This innovative approach recovers up to 80% of the material’s original capacity. In practical terms, the team claims that buildings could become recoverable energy materials. This reduces the need for battery replacements or costly repairs in the future.
From Lab to Construction: Applications and Real Potential
The research showed promising results under extreme conditions. The cement stored and discharged energy in both freezing and hot environments. In a practical test, six blocks of the material connected produced enough electricity to light up an LED bulb.

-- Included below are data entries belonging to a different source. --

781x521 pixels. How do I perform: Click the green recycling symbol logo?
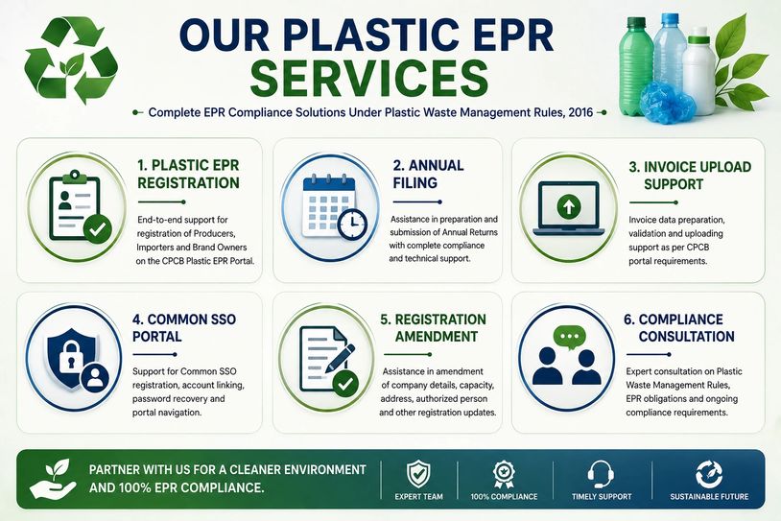pos(71,59)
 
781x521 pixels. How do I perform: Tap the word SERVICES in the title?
pos(369,77)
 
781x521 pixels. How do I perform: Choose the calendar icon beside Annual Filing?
pos(334,206)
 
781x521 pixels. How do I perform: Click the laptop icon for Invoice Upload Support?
pos(568,208)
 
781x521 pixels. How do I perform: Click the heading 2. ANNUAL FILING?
pos(428,174)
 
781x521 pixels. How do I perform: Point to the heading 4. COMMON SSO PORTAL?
pos(184,327)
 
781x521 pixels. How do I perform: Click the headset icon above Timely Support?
pos(601,474)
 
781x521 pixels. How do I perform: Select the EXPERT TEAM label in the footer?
pos(418,497)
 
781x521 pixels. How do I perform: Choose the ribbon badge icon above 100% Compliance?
pos(504,474)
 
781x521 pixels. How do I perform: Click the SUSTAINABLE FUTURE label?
pos(709,497)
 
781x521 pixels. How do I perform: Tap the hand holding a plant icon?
pos(54,479)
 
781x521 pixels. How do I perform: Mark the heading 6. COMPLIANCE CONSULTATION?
pos(679,328)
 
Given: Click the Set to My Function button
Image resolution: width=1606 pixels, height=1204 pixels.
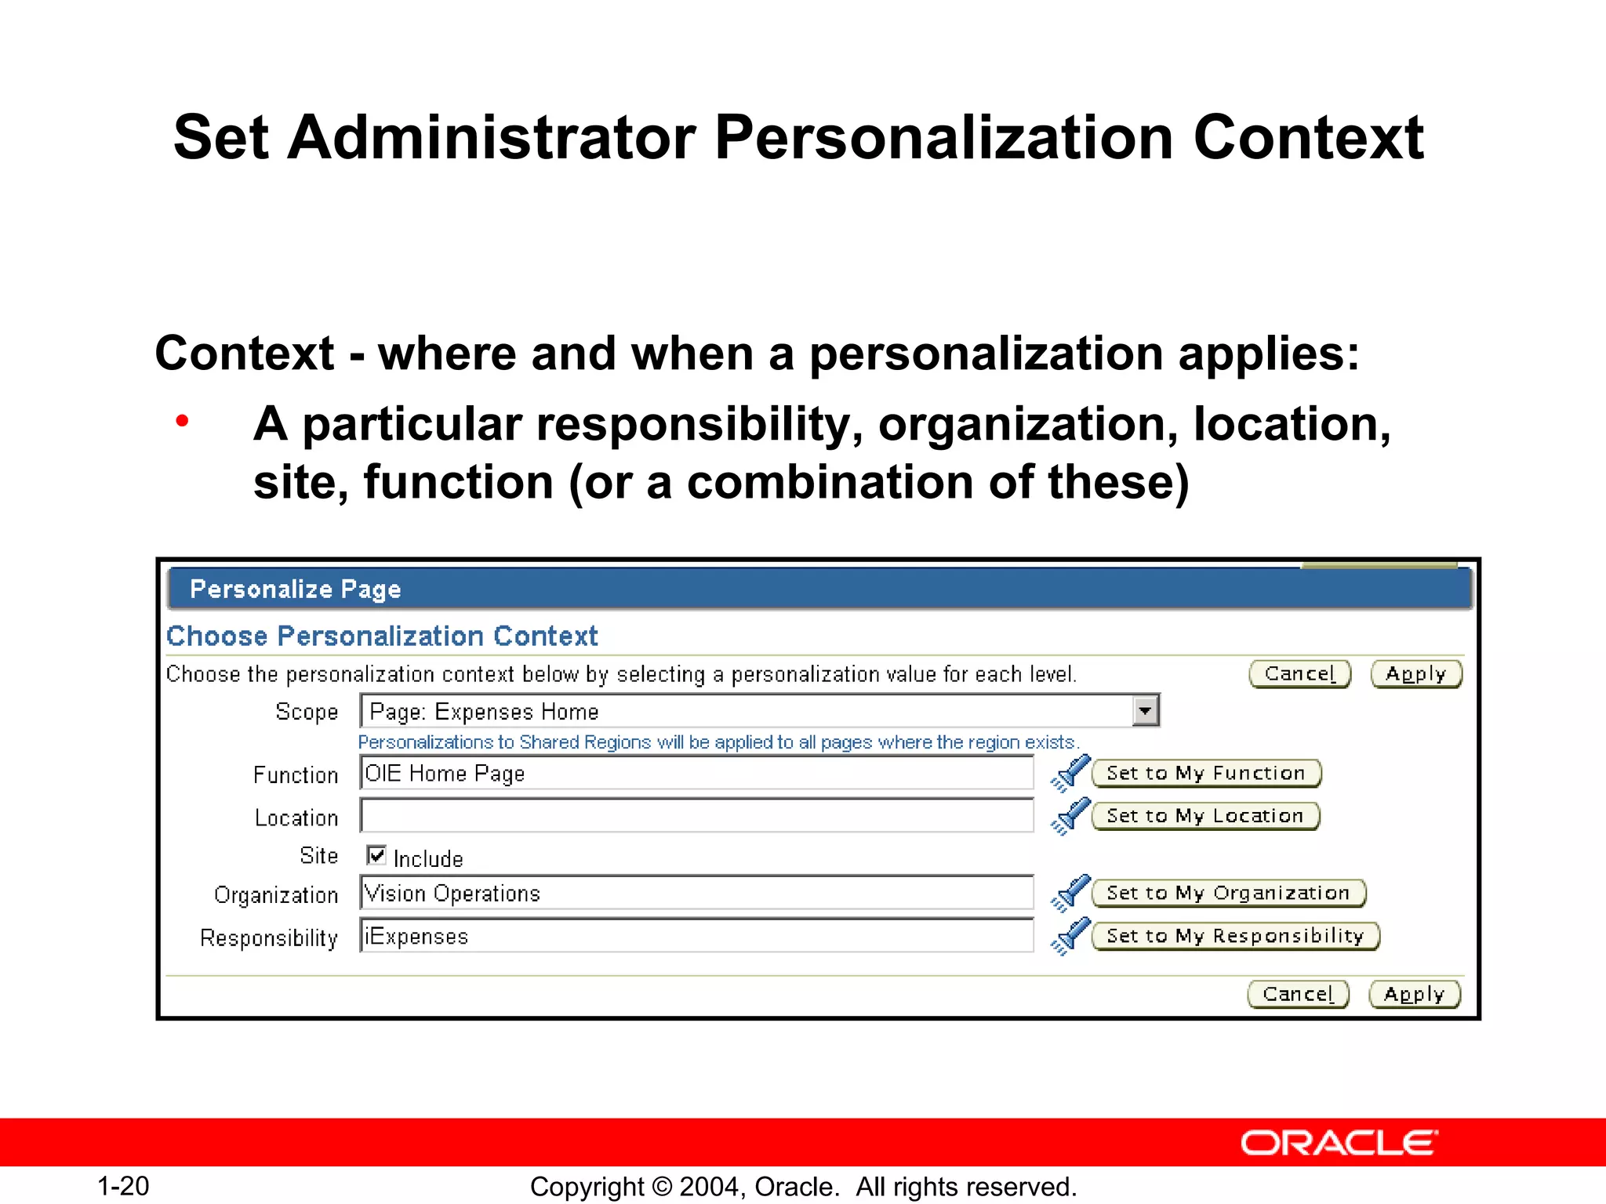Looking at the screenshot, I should [x=1205, y=774].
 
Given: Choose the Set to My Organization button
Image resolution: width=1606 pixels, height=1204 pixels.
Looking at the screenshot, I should [x=1228, y=894].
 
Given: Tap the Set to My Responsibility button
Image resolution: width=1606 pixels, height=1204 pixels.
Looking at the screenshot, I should [x=1235, y=936].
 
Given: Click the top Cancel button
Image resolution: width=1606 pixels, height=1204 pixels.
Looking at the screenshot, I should [x=1299, y=674].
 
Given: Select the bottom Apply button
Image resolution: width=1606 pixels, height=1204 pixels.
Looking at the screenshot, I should [x=1414, y=995].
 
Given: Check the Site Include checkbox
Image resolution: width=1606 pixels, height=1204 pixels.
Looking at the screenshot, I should [x=376, y=855].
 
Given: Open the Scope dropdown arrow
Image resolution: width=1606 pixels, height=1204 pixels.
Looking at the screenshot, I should [x=1146, y=711].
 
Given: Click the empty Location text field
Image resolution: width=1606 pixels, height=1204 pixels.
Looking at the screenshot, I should [x=696, y=816].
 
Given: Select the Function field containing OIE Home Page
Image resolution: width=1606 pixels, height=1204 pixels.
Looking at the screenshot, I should [x=696, y=774].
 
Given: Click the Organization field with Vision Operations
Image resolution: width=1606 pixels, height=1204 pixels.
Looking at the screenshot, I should [x=696, y=894].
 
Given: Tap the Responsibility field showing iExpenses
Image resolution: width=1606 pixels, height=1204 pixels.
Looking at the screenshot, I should [x=696, y=936].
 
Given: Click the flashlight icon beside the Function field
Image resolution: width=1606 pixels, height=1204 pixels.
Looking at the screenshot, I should [x=1070, y=773].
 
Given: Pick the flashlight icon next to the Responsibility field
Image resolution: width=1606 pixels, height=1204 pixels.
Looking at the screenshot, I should [x=1070, y=936].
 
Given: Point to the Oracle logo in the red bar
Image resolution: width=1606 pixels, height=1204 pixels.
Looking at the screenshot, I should [x=1339, y=1144].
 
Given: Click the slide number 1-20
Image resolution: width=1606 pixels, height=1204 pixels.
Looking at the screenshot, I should [x=123, y=1186].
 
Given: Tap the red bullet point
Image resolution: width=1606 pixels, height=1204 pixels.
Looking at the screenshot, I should [x=183, y=421].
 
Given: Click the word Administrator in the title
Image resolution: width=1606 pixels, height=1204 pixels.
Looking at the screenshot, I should [x=492, y=138].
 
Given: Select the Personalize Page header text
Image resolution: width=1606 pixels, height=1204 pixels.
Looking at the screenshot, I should [x=296, y=589].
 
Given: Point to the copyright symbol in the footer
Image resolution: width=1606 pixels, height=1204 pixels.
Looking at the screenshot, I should [x=662, y=1187].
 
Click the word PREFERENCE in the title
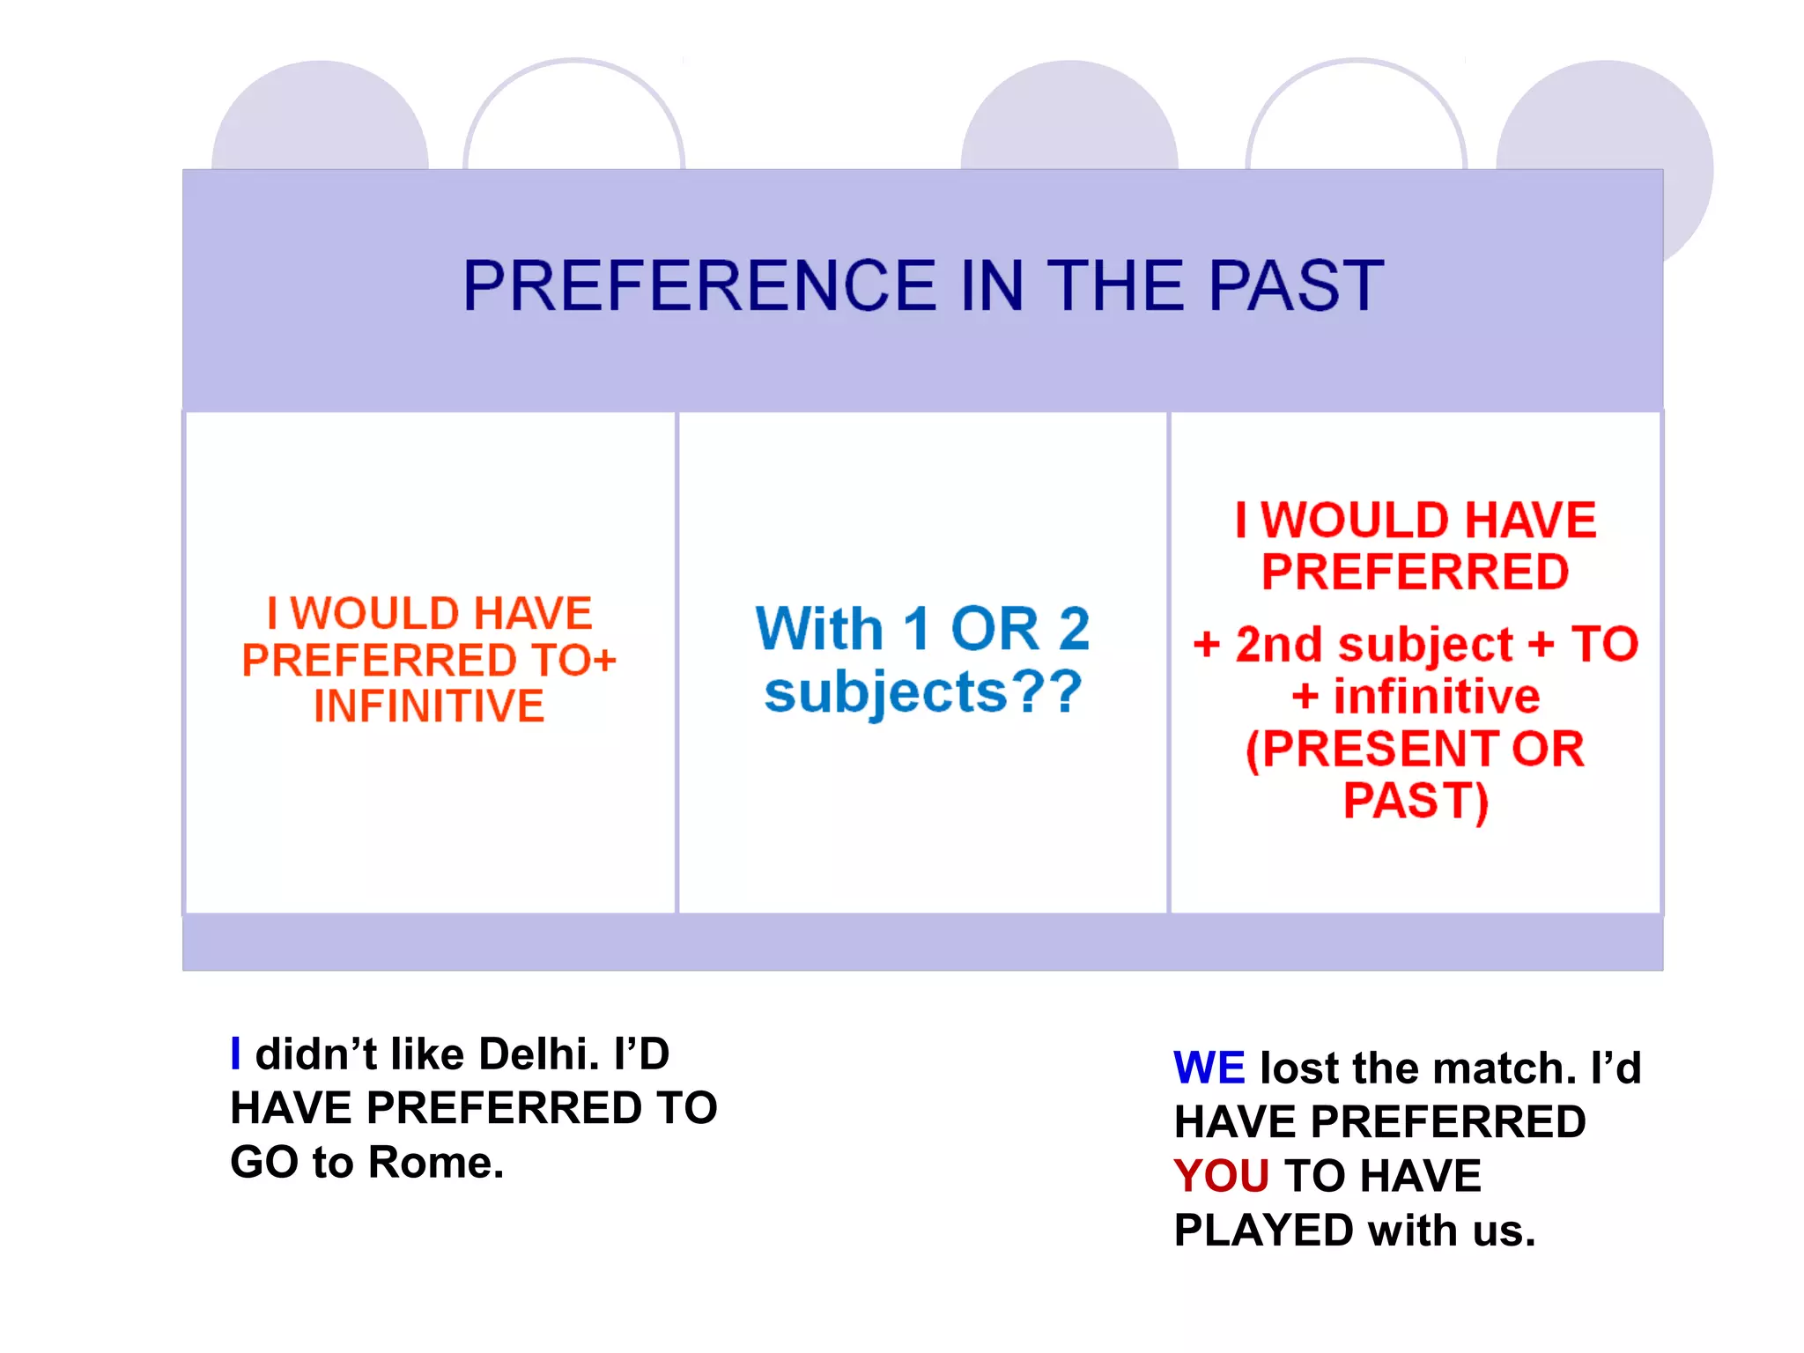click(x=700, y=286)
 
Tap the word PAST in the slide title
click(x=1296, y=286)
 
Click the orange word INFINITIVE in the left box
click(x=429, y=706)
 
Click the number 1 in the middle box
click(x=916, y=629)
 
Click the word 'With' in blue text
click(x=819, y=629)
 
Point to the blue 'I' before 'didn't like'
click(x=235, y=1054)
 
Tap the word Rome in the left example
click(x=435, y=1162)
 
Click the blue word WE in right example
click(x=1209, y=1068)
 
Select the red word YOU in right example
click(x=1221, y=1176)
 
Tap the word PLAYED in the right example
click(x=1263, y=1230)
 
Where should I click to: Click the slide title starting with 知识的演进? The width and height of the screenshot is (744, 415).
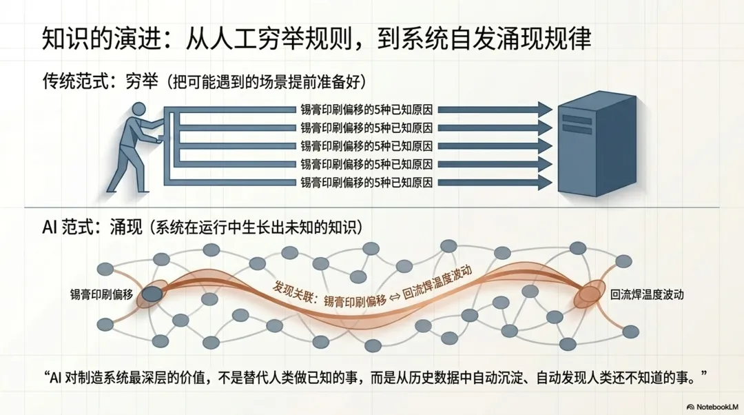tap(317, 39)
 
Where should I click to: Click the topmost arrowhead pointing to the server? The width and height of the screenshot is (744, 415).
tap(545, 109)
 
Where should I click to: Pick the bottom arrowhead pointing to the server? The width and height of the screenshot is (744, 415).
tap(545, 183)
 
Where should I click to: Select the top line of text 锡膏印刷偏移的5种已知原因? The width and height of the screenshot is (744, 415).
tap(366, 109)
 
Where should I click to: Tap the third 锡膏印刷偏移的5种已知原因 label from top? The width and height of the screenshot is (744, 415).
tap(366, 146)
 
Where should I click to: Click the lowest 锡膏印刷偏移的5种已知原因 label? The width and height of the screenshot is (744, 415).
tap(366, 183)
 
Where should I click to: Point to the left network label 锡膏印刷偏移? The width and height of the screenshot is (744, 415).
tap(101, 294)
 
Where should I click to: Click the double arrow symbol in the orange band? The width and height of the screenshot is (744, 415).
tap(395, 296)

“This is not just a laboratory experiment”, said lead researcher Qi Luo. He envisions the technology integrated into real buildings, such as in walls, foundations, or bridges. In these locations, the cement could support renewable energy sources like solar panels. The impact could be significant, as a room made with the material could store about 10 kWh, enough to power a standard corporate server for a day.
Toward a Self-Sustaining Infrastructure
With the expansion of renewable energy, the demand for affordable and sustainable storage is growing. Current batteries rely on scarce resources like lithium and cobalt, in addition to degrading over time. The cement-based system avoids these problems by using abundant, low-cost materials and natural bacteria.
Although still in its early stages, research indicates a future where buildings function as their own batteries. This could mean bridges powering their own sensors or homes storing daytime solar energy in their walls. The findings suggest that the next generation of infrastructure could be both structural and electrical.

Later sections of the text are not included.